Task instructions -> Locate the word "thumbnail" in the data below, then copy every line that holds it.

Stored data entries ->
★ ★ ★
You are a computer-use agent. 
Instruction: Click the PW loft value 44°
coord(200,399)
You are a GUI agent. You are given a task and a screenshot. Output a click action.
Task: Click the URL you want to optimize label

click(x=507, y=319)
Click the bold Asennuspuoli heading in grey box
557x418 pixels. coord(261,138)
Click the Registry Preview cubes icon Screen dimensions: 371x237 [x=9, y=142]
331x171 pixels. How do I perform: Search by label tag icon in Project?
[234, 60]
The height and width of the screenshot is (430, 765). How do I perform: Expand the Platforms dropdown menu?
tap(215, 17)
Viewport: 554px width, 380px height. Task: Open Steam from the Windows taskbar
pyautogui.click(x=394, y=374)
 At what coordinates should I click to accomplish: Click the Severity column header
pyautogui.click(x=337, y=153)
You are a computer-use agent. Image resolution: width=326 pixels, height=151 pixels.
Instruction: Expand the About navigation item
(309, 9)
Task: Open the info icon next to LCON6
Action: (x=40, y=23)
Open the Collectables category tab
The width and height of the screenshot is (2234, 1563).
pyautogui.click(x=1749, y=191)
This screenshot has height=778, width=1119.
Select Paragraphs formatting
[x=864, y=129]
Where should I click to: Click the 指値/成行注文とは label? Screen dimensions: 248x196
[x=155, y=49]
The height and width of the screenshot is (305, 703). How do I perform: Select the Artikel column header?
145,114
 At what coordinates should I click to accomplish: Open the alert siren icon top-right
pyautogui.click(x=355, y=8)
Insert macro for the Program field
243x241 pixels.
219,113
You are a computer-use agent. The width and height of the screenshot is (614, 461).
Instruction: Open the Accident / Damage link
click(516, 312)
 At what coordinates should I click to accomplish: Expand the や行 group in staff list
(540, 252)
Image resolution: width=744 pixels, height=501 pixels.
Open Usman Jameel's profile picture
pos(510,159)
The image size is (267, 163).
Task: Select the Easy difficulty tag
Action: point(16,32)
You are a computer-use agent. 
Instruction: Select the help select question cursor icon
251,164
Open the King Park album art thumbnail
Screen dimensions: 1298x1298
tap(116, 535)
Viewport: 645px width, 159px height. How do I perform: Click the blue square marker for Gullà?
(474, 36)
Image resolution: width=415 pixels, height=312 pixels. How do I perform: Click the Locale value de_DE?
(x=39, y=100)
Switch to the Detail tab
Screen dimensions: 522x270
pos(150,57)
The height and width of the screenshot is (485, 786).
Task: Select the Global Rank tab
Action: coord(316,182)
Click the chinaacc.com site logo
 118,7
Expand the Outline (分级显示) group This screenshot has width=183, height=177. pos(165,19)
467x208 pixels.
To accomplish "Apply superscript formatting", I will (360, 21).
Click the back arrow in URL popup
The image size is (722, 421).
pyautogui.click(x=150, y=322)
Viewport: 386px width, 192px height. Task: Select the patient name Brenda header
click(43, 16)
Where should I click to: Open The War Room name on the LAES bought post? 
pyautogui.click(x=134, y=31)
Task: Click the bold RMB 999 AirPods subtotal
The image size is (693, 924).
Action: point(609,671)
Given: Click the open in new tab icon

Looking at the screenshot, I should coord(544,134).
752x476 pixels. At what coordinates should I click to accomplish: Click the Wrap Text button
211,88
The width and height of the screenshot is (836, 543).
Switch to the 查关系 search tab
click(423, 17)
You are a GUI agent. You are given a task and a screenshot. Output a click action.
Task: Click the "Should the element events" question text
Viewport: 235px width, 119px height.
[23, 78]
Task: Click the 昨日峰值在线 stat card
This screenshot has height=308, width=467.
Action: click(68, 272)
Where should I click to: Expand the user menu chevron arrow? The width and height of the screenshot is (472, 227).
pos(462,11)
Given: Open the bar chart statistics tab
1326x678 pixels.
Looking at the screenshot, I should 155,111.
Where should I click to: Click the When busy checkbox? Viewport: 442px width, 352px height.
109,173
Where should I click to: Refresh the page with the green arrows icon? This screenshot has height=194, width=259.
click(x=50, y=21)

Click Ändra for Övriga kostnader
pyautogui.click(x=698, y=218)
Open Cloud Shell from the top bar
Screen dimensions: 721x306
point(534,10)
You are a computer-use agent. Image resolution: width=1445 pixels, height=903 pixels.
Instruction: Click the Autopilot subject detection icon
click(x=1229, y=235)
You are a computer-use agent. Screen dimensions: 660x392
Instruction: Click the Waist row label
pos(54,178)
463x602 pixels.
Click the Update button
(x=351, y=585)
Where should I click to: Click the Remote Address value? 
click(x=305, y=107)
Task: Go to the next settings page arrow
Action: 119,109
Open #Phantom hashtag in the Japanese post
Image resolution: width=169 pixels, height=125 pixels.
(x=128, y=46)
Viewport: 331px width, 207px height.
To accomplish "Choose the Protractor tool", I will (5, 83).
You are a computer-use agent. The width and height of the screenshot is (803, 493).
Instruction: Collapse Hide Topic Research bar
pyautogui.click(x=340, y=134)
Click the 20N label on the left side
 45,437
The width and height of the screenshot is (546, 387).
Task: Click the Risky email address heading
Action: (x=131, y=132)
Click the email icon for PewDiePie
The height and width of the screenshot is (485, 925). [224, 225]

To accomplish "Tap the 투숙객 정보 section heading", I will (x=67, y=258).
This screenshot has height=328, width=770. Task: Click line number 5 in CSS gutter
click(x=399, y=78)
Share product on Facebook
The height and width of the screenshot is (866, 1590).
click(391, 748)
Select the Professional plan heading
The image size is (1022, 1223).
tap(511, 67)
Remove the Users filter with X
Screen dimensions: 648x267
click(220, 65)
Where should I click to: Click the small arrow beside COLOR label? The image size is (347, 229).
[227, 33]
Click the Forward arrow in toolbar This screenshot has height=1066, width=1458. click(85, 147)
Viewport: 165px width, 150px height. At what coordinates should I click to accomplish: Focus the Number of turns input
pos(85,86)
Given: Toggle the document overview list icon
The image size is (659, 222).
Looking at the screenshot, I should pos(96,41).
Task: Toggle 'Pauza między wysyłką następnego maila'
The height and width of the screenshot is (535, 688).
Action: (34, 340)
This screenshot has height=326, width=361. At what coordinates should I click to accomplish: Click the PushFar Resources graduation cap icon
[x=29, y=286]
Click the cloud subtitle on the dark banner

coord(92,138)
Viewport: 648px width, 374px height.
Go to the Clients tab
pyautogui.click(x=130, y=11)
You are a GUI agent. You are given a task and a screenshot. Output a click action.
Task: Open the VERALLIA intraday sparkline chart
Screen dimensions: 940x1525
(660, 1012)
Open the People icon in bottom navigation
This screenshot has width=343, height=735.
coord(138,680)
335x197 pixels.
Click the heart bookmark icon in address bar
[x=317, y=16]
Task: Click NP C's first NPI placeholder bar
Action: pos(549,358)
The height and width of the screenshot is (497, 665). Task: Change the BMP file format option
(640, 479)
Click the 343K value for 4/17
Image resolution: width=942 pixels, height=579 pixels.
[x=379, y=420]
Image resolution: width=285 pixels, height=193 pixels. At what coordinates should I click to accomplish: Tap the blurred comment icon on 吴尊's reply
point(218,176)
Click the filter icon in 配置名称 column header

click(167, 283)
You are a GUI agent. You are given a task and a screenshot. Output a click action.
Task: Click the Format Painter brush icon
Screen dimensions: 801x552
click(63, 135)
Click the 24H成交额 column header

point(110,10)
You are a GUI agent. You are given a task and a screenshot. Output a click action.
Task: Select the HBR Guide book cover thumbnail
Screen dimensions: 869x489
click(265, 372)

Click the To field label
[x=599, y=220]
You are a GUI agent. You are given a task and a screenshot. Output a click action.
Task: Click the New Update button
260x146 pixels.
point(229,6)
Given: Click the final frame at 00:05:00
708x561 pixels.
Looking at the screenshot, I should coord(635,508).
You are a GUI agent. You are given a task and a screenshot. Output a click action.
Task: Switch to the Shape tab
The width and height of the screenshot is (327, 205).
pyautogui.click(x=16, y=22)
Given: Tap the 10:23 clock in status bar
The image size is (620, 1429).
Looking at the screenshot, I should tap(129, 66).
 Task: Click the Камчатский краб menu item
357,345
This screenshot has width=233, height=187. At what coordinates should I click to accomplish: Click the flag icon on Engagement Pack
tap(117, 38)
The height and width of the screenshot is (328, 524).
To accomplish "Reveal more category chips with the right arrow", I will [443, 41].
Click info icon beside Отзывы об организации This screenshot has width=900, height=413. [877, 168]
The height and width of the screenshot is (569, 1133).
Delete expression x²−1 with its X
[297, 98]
★ ★ ★
The completed task ->
Open the King Park album art thumbnail
Task: Select the HBR Guide book cover thumbnail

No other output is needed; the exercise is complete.